Mrs. Reed clutched her handkerchief, her face pale. "We tried to keep them apart. We moved her to the wilderness, we let her forge her own path as an assassin, hoping the danger would keep them from crossing paths. But fate is a cruel master."

The door opened, and the Reed inner circle arrived: her brothers, Arthur and Julian, and their aunt and uncle. They were a rare breed of elite—people who built their wealth on talent and hard work rather than the cutthroat sabotage common in high society.

Arthur, the eldest, leaned against the mantle. "You're sure? She met Xander Green?"

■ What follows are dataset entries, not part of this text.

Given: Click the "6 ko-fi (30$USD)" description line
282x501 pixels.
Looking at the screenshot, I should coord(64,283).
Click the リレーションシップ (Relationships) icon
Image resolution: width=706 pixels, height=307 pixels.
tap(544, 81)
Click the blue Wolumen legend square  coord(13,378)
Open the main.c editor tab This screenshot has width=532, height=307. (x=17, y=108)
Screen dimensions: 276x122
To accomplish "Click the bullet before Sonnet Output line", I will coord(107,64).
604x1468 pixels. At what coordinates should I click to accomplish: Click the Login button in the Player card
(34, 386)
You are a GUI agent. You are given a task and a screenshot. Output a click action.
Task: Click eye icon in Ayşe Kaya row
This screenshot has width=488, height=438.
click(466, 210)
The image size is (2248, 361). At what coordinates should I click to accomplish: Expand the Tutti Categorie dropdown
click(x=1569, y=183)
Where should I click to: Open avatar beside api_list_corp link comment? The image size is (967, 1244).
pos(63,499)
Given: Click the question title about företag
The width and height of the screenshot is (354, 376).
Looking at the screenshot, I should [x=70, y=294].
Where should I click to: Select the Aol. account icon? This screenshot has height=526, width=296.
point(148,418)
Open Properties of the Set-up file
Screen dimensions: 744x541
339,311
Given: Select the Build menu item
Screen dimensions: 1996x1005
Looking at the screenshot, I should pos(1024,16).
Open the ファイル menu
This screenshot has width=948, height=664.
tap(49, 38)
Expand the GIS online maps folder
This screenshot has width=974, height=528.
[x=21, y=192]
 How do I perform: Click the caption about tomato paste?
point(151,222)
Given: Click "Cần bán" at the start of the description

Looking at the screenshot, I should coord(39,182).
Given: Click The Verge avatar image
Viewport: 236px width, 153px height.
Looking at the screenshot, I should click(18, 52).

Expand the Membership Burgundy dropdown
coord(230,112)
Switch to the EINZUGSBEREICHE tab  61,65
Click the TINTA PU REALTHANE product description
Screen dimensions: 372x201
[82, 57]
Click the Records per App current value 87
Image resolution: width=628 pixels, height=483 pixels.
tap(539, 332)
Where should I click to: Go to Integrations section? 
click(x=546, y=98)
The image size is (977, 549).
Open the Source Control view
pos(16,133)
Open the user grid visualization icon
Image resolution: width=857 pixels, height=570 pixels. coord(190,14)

"She thinks he's just a CEO," Mrs. Reed sobbed. "She told us he's 'clingy' and 'cool.' She has no idea she's effectively walked into the lion's den—and that the lion has decided she's his queen."

"If she stays with him," Julian added, his expression hardening, "the Greens' enemies will target her immediately. And if the Greens find out we hid her all these years... it could mean war."

"It's already war," Uncle Thomas said, his voice grim. "The moment the Prime Minister declared that holiday, everyone in the underworld knew. The secret is out. The only question now is: does Xander know who she really is?"

Upstairs in her Room

Audrey stood in front of her mirror, stripping off her coat. She felt light, almost giddy—a sensation entirely foreign to her. She looked at her reflection, seeing the lethal professional, the master assassin, the woman who commanded fear. But beneath that, she saw something else: a woman who was beginning to crave the domesticity she had never allowed herself to have.

She pulled out her phone and checked her messages. A simple, short text from Xander appeared: I miss you already. Don't take too long, or I might have to burn down the Reed estate just to get you back.

She laughed, a genuine, soft sound that would have terrified anyone who knew her in the field.

She began packing a small bag. Her cousins were running a high-end fashion and media conglomerate—the kind of business that thrived on public perception. She wanted to surprise them, to see if they were as sharp as she remembered.

She didn't know about the secret meetings in the parlor downstairs. She didn't know that her parents were currently weighing the survival of their bloodline against the terrifying destiny of her relationship with a Green. She was simply a woman in love, oblivious to the fact that two of the most powerful families in existence were currently holding their breath, waiting to see what would happen when the "Princess of Assassins" finally learned the true name of the man in her bed.

If they only knew, she thought, picking up her bag, that I didn't fall for him by accident. I saw the target on his back the first night we met, and I decided to protect him.

She walked out the door, ready to face her cousins, unaware that the world she had carefully constructed for herself was about to collide with the one she had been born into.